Noybiz: It might be easier for us to help you if you can answer a few questions:

1) What about the 105 parts give you trouble? Are you acclimated to SRAM or Campy which makes 105 "new"? Is the bike set up poorly with shifting tuning or similar? I mean, stripping the parts is great if you've got personal preferences, but I do think the Advanced 2, in stock form, is a GREAT bike. I got a friend of mine into cycling last fall, he started out pretty slow and eight months later he's Cat 3. He's racing this exact bike and component spec (has crashed it too) and it's still performing flawlessly.

2) Regarding the spec, I'll just offer my opinion: 105 is great, solid, functional stuff IMO. The DT wheels aren't fancy, but they look nice, are a sensible build, and DT makes great hubs and their skewer system is innovative. All in all, I don't think the spec is a reason to be disappointed.

3) The last part to deal with is the frame, which is of course responsible for stiffness and the "ride" and handling and all of the other intangibles. This might be a classic case where one man's treasure is another's trash. I love my TCR, it might not work for you though. I'd keep shopping around for the bike that you love, and make sure that when you're testing the TCR that it's the right size, the tires are aired up, the shifting/brakes are tuned so that you can really appreciate it when you test it. 

Again, YMMV and IMO and all of that, but I think the TCR Advance is a stellar bike.


----------



## DM.Aelis

And a quick note in regards to your original post:

1) The white does mean that dirt shows up...but only if you "look for it". If that makes sense. i.e. with NBS (New Bike Syndrome) you'll clean it compulsively and notice every black splotch. But once you let a little dust build up here and there, keep the chain/drivetrain clean, it really shines even if you miss a bit of dirt here and there. It cleans up easy with a spray of some hot water and a few paper towels or a shop rag. If you're a clean-freak with your bike, you'll want to clean it no matter what the color is. Not a big deal either way.

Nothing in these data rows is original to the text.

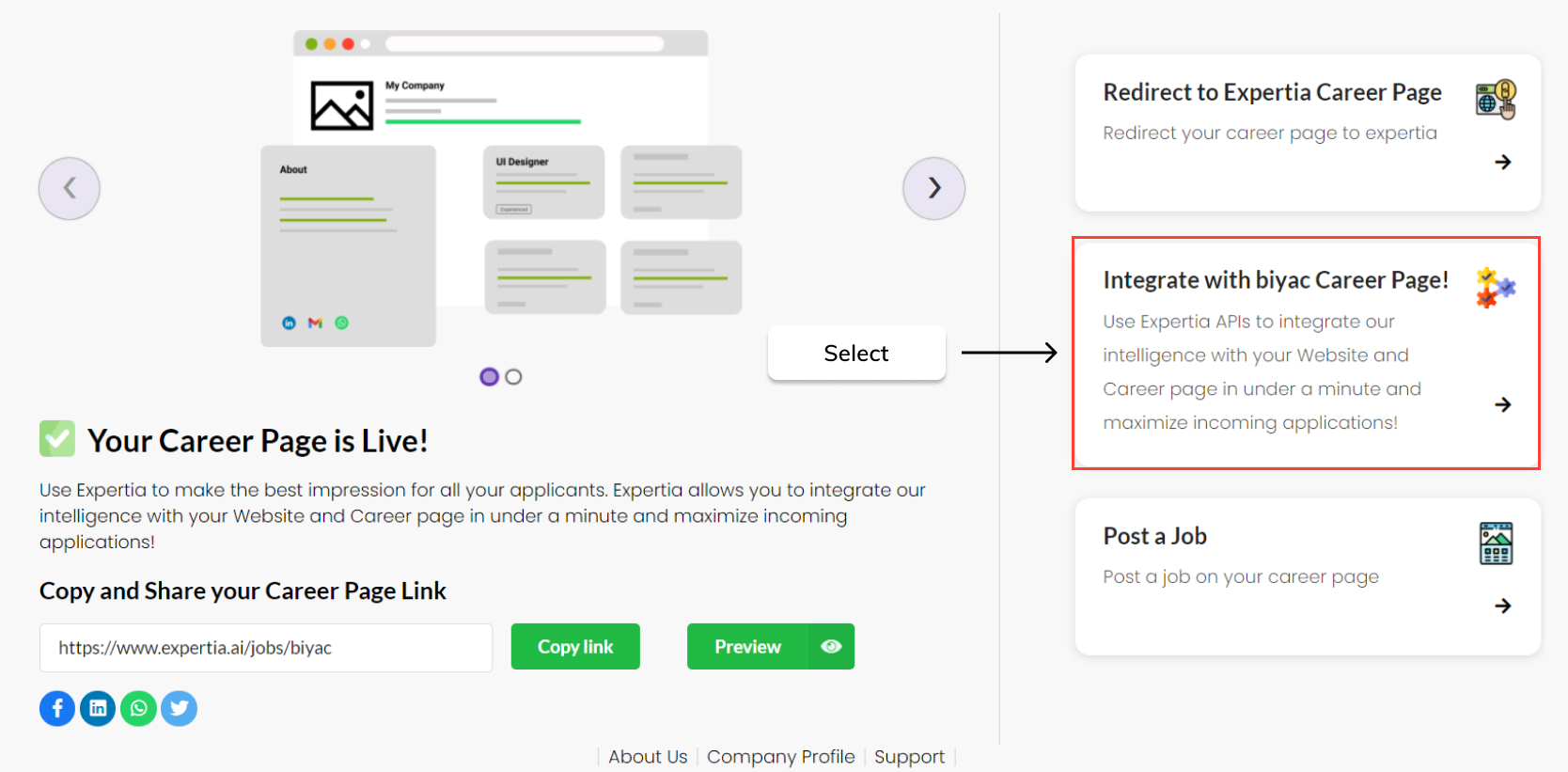The image size is (1568, 772).
Task: Click the career page URL field
Action: coord(266,648)
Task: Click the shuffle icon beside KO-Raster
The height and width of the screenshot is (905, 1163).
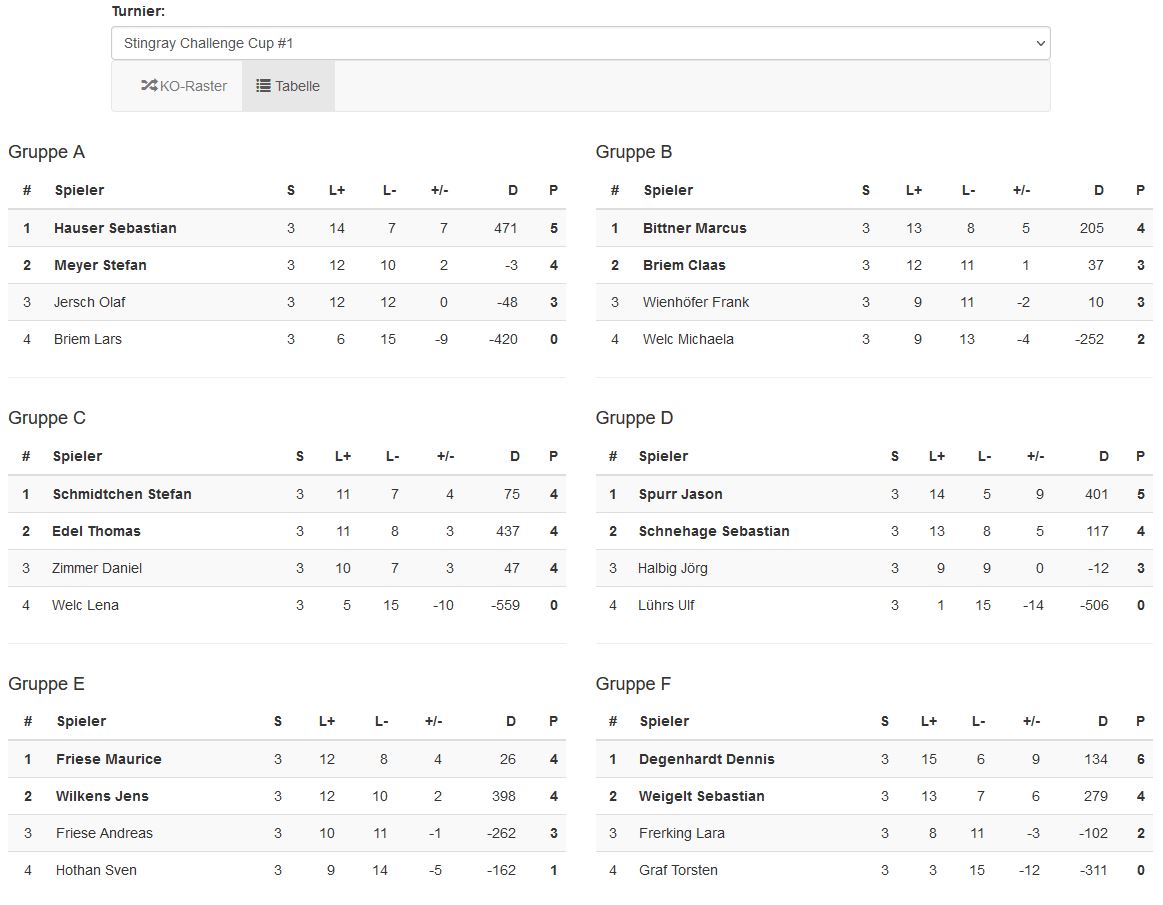Action: (149, 86)
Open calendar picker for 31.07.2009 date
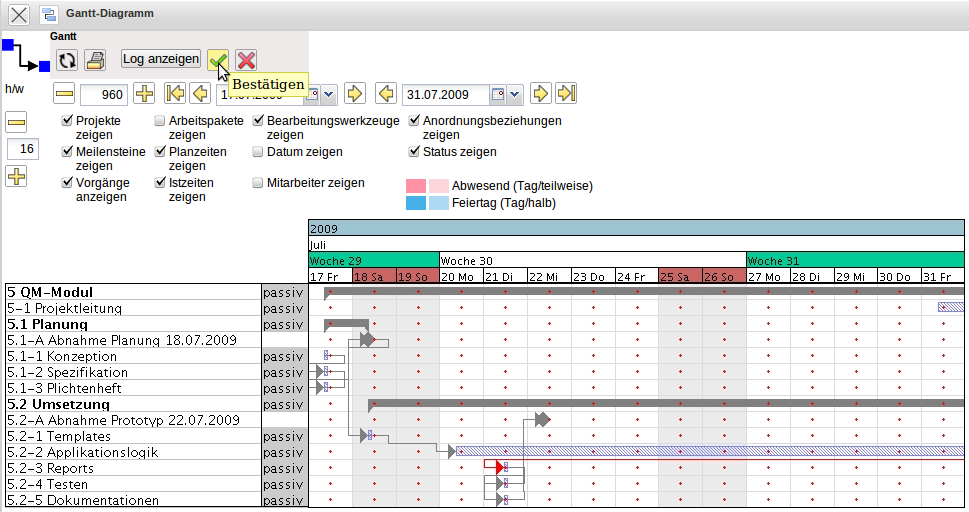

2) I've put plenty of miles in, plenty of rocks dings and nicks from dirt roads and group rides, and the frame is still flawless. Giant built these really well, if the few crashes I've seen are any indication (frame and fork emerge as if they were indestructible). Nothing to worry about that you wouldn't worry about with any other frame IMO.

Big big big big note: Make SURE that the LBS that has the discounted Giant has a discounted Giant that fits you. Fit > cost in importance. A quick glance at the pic suggests that they do, but ride quality can vary immensely between sizes depending on your body proportions and how you are fit to the bike. Perhaps testing multiple sizes if there's any question would be in order.


----------



## noybiznatch

DM.Aelis said:


> And a quick note in regards to your original post:
> 
> 1) The white does mean that dirt shows up...but only if you "look for it". If that makes sense. i.e. with NBS (New Bike Syndrome) you'll clean it compulsively and notice every black splotch. But once you let a little dust build up here and there, keep the chain/drivetrain clean, it really shines even if you miss a bit of dirt here and there. It cleans up easy with a spray of some hot water and a few paper towels or a shop rag. If you're a clean-freak with your bike, you'll want to clean it no matter what the color is. Not a big deal either way.
> 
> 2) I've put plenty of miles in, plenty of rocks dings and nicks from dirt roads and group rides, and the frame is still flawless. Giant built these really well, if the few crashes I've seen are any indication (frame and fork emerge as if they were indestructible). Nothing to worry about that you wouldn't worry about with any other frame IMO.
> 
> Big big big big note: Make SURE that the LBS that has the discounted Giant has a discounted Giant that fits you. Fit > cost in importance. A quick glance at the pic suggests that they do, but ride quality can vary immensely between sizes depending on your body proportions and how you are fit to the bike. Perhaps testing multiple sizes if there's any question would be in order.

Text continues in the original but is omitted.